■ **Assignment**: Wherever the string "computer" appears in the records, return the line that holds it.

[Records for the task]

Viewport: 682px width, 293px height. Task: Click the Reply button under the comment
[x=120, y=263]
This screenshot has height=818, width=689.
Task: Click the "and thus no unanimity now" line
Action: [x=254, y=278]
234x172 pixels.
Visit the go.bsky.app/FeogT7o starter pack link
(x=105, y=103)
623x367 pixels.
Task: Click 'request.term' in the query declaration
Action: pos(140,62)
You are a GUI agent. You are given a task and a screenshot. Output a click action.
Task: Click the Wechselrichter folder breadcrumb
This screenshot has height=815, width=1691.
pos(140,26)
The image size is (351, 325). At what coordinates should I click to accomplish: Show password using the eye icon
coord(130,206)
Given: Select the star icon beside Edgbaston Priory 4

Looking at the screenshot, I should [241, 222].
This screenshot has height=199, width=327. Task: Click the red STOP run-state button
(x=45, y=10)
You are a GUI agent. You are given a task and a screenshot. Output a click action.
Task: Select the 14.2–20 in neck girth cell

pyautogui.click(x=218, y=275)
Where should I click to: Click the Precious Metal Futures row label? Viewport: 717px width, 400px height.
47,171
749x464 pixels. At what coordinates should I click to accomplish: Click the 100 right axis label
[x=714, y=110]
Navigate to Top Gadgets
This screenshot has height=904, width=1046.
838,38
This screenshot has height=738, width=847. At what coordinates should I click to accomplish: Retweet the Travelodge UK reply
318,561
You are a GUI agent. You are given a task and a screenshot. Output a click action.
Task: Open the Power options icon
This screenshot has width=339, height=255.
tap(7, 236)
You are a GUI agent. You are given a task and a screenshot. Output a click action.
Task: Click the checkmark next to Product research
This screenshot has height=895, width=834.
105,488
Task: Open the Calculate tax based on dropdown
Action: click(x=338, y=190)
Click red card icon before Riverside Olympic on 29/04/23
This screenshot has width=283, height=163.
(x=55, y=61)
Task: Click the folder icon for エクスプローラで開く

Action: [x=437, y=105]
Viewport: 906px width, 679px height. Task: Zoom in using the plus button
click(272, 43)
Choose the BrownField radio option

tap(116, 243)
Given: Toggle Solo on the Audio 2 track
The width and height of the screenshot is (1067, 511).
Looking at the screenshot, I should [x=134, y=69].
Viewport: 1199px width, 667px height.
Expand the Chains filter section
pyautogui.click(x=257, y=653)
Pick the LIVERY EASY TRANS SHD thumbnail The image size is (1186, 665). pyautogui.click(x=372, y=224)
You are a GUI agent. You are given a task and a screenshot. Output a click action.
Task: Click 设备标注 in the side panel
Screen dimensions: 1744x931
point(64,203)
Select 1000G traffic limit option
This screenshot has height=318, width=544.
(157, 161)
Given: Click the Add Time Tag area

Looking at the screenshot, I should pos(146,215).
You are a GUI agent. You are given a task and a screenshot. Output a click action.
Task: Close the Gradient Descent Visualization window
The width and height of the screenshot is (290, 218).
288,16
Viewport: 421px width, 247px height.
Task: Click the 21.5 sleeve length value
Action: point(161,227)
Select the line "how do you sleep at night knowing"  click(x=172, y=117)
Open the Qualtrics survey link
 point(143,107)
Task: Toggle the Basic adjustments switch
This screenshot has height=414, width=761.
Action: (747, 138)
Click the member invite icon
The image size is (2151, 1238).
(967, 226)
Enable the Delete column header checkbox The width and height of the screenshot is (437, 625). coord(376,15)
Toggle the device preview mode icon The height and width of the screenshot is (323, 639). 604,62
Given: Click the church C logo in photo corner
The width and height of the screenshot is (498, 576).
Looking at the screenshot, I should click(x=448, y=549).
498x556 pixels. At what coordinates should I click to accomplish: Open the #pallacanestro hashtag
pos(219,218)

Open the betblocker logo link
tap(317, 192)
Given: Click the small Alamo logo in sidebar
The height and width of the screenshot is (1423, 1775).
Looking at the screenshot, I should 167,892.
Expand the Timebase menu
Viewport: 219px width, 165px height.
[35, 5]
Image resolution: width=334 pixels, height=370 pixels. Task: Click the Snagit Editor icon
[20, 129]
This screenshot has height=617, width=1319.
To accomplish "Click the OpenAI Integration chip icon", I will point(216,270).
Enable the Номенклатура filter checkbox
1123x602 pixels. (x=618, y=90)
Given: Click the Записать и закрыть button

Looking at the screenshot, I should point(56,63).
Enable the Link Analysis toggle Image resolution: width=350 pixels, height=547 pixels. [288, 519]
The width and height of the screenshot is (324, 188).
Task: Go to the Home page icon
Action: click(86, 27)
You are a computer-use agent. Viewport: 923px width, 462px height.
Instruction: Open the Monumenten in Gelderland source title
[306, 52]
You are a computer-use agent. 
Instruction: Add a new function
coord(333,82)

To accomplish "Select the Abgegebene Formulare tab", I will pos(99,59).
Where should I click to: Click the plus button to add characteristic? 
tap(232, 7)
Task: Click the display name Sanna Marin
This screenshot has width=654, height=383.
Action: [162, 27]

[/Records for the task]

■ **Answer below**:
You are a computer-use agent. Viewport: 923px width, 462px height.
You are a computer-use agent. 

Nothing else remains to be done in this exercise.